_DOCUMENT EXCERPT:_
# Bolero 722FB 2013 vs 2015



## Dazcooper (Jan 27, 2013)

Hi guys we are currently trying to decide between a 2013 swift bolero 722 FB and a new 2015 722FB , can anybody outline the main difference between the 2 , and is it really worth the extra for the 2015 model.

Thanks Darren


----------



## User1 (Apr 13, 2012)

Don't think I would bother with either. We have a 2012 version and have had lots of problems. Dealer has been terrible with repairs and you finish up doing the minor ones yourself. The blind over the front cab sags if you leave it down and you have to very carefully work it back up. Panel fit on the outside is taken care of with loads of goo. They put a lot in them which I think is the attraction. Gas locker only holds 6 kg bottles and with the heating on you can get through one in a weekend. Don't fit an auto changeover valve as you can run out of gas without knowning. Ours is over the 3.5 ton limit so if you start looking for breakdown cover it seems that its only available from the clubs. AA and RAC have a limit of 3.5 Tons. Fiat Assist are ok but you cannot renew it when it runs out.

Lots of others out there that are far better. May not have all the bells and whistles but are far better put together.


----------



## bognormike (May 10, 2005)

don't worry about the 3.5 ton limit for breakdown cover, there are lots of companies that do cover vans over 3.5 tons as part of the general insurance, no restrictions on weight or size. Comfort / MHF for instance. It's a no-brainer in the last few years to get it with the main insurance; I've saved by having the cover rather than paying separate RAC Arrival (C&CC) cover. Licence / age restrictions are more of a problem for larger vans. 

as for the quality / value, other owners may well come back with details.


----------



## siggie (Oct 2, 2010)

Just remember that Swift are one of the (if not THE) biggest manufacturers of UK sold motorhomes, so you are bound to hear stories of problems with them. I am sure that percentage-wise Swift have a very similar number of problems as most other manufacturers for the price range they sell at.

Secondly, people that have had problems are far, far more likely to bitch and moan about them than satisfied customers are to praise them.

To answer the OP's question, the biggest difference between 2013 and 2015 models is the way they are built. 2013 bodies are effectively made from wood whereas 2015 use SMART technology construction (see here). A few other additions over previous years models include a 60W solar panel, LED lights over the lockers, gas BBQ point, DRL's, etc - see the Swift website for the full spec.


----------



## Sideways86 (Feb 25, 2009)

I think Swift for what they are and include are very high spec motorhomes. I would go for the later one because of wet heating and modern designs inside trim and lighting etc.

I had a 62 plate with the uprated engine and it drove superbly. I now have a Kontiki Black edition

They also have swift talk which I cant praise highly enough.


----------

_DATA:_
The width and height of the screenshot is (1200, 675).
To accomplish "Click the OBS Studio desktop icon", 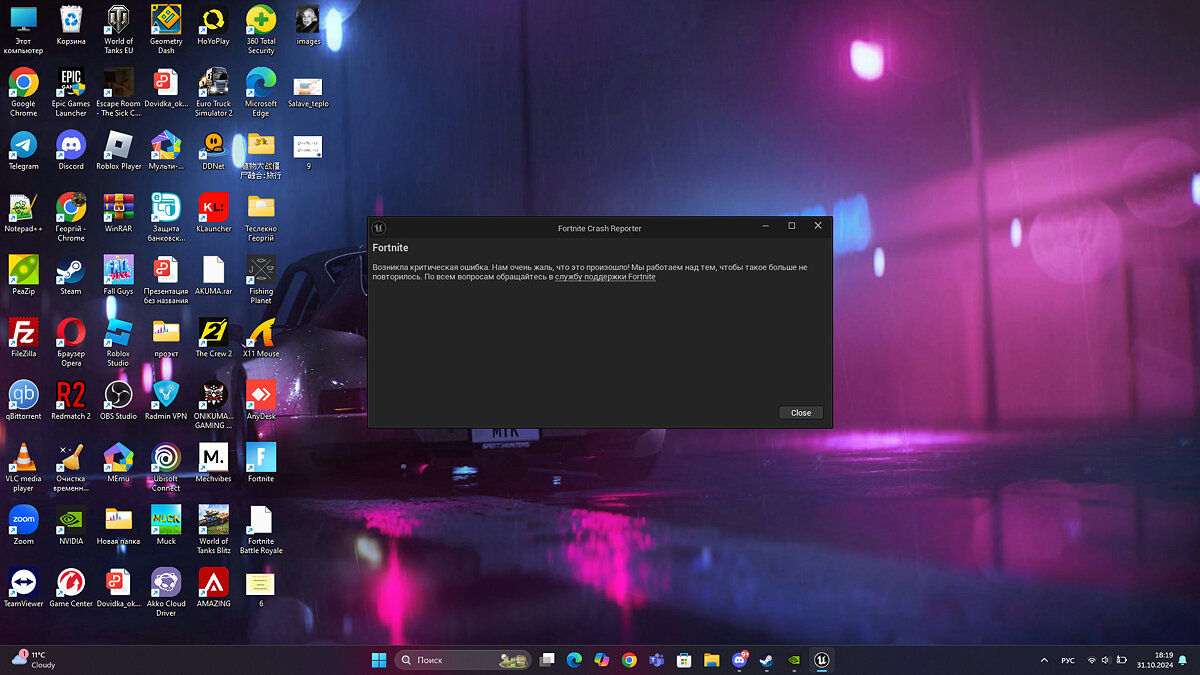I will 118,398.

_WORK TO DO:_
• A. Translate this sentence from the forum thread comparing the 2013 and 2015 Bolero 722FB into Spanish: "Dealer has been terrible with repairs and you finish up doing the minor ones yourself."
• B. From the Bolero 722FB forum thread, extract word for word the passage starting at "## siggie (Oct" and ending at "they sell at.".

_ANSWERS BELOW:_
• A. El concesionario ha sido pésimo con las reparaciones y al final acabas haciendo tú mismo las menores.

• B.
## siggie (Oct 2, 2010)

Just remember that Swift are one of the (if not THE) biggest manufacturers of UK sold motorhomes, so you are bound to hear stories of problems with them. I am sure that percentage-wise Swift have a very similar number of problems as most other manufacturers for the price range they sell at.